Morto al Gemelli Giovanni Scambia

Ordinario di Ginecologia e ostetrica della Cattolica, direttore scientifico della Fondazione Gemelli e della Uoc di Ginecologia oncologica, si è spento dopo una breve malattia, a 65 anni

«Grande medico, grande ricercatore, grande maestro». Dalla Fondazione Policlinico universitario Agostino Gemelli Irccs ricordano con queste parole Giovanni Scambia, direttore scientifico della Fondazione e della Uoc di Ginecologia oncologica del Gemelli, oltre che docente ordinario di Ginecologia e ostetricia della Cattolica, morto ieri, 20 febbraio, al Policlinico, dopo una breve malattia. «Un medico visionario e al contempo concreto, amato da tutte le sue pazienti malate di tumore a cui ha sempre offerto il meglio delle terapie disponibili e una grande umanità – proseguono -. Ha formato generazioni di ginecologhe e ginecologi che hanno raggiunto importanti posizioni nella disciplina e ha creato uno dei centri di assoluta eccellenza nella ginecologia, portandolo al quarto posto al mondo nel ranking 2025 dei World’s Best Specialized Hospital». E ancora: «Innovatore nella ricerca, autore di oltre 1100 pubblicazioni, instancabile e brillante chirurgo».

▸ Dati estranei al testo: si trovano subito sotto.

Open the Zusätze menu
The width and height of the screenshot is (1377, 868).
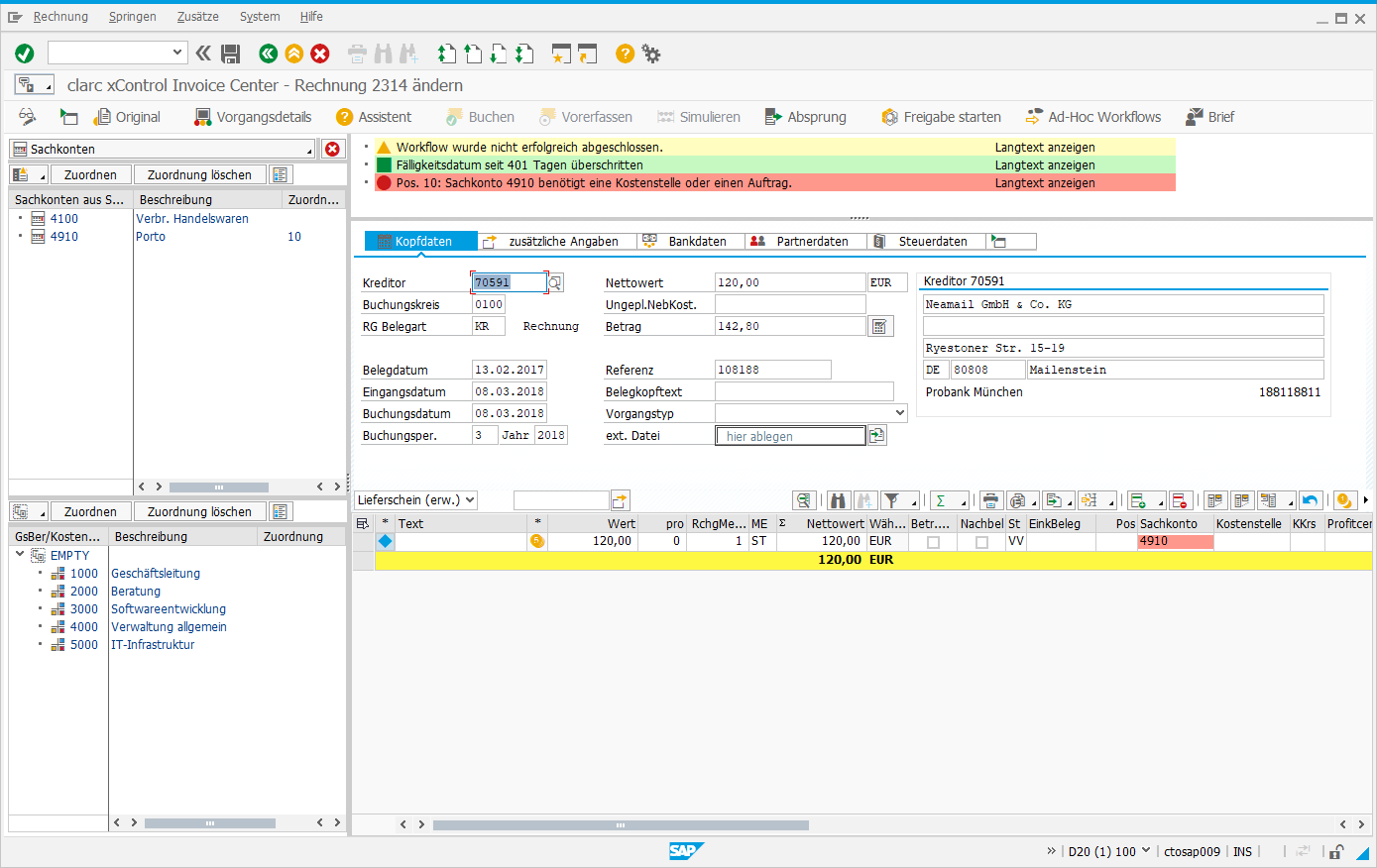pyautogui.click(x=198, y=17)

Nato a Catanzaro il 24 dicembre 1959, Scambia ha legato tutta la sua vita alla facoltà di Medicina e chirurgia dell’Università Cattolica e del Policlinico Universitario Agostino Gemelli. Laureato nel 1983 in Medicina e Chirurgia alla Cattolica con il massimo dei voti e lode, nel 1987 si è specializzato in Ginecologia e ostetricia nello stesso ateneo. Ripensando a quegli anni, pochi mesi fa nel docufilm “Le radici del domani” – un racconto dei 60 anni di storia della Ginecologia e ostetricia dell’Università Cattolica a Roma dedicato in particolare al suo maestro Salvatore Mancuso – egli stesso ricordava: «Quando ho iniziato il mio percorso per diventare ginecologo oncologo non avrei mai pensato di poter dire a una donna in età fertile con un tumore che dopo la guarigione avrebbe potuto avere un bambino, o che l’intelligenza artificiale potesse essere di aiuto a fornire modelli predittivi di risposte alle cure. Eppure, oggi è così!».

Parole, le sue, che raccontavano l’evoluzione di una disciplina a cui ha dedicato la vita. Lo dimostrano i prestigiosi i riconoscimenti ottenuti nella sua carriera di accademico e medico, fino alla  nomina a Cavaliere della Repubblica italiana, il 2 giugno 2017 è stato nominato. Dal 2019 presidente E.S.G.E.(European Society for Gynaecological Endoscopy) e vice presidente della I Sezione del Consiglio Superiore di Sanità e componente del Consiglio Superiore di Sanità, l’organo di consulenza tecnico scientifica del ministro della Salute, nello stesso anno è nominato nel nuovo Consiglio Superiore di Sanità. Nel 2021 è eletto presidente dei Ginecologi Universitari, nel 2022 membro della Commissione Women’s Cancer della FIGO.

È stato membro del Comitato direttivo Centro CROME ( Regenerative Medicine Research Center) e già presidente S.I.G.O. – Società italiana di Ginecologia e Ostetricia -, membro del comitato scientifico Centro di ricerca Health human care and social intercultural assessments (HERA) dell’Università Cattolica. Nello stesso periodo, ha fondato la “Catholic Laparoscopy Advances Surgery School”, la quale ha organizzato oltre 20 corsi di aggiornamento in chirurgia laparoscopia, colposcopia ed isteroscopia. È stato, inoltre, membro permanente di numerose società scientifiche internazionali e nazionali come Società Italiana di Ginecologia Oncologica, International Gynecological Cancer Society, E.O.R.T.C. Gynecologic Cancer Coop. Group, European Society of Gynecologic Oncology, Associazione Italiana di Oncologia Medica (AIOM), Associazione Ginecologi Universitari Italiani (AGUI), Società di Endoscopia Ginecologica (SEGI), Multicentre Italian Trials Ovarian Cancer (MITO), Società Italiana di Riabilitazione Oncologica (SIRIO).

«L’Università Cattolica e il Policlinico Gemelli si stringono alla famiglia nella triste consapevolezza di aver perso un grande medico, un bravissimo docente, uno scienziato di classe mondiale, un amico attento con cui confrontarsi ogni giorno», concludono dal Gemelli.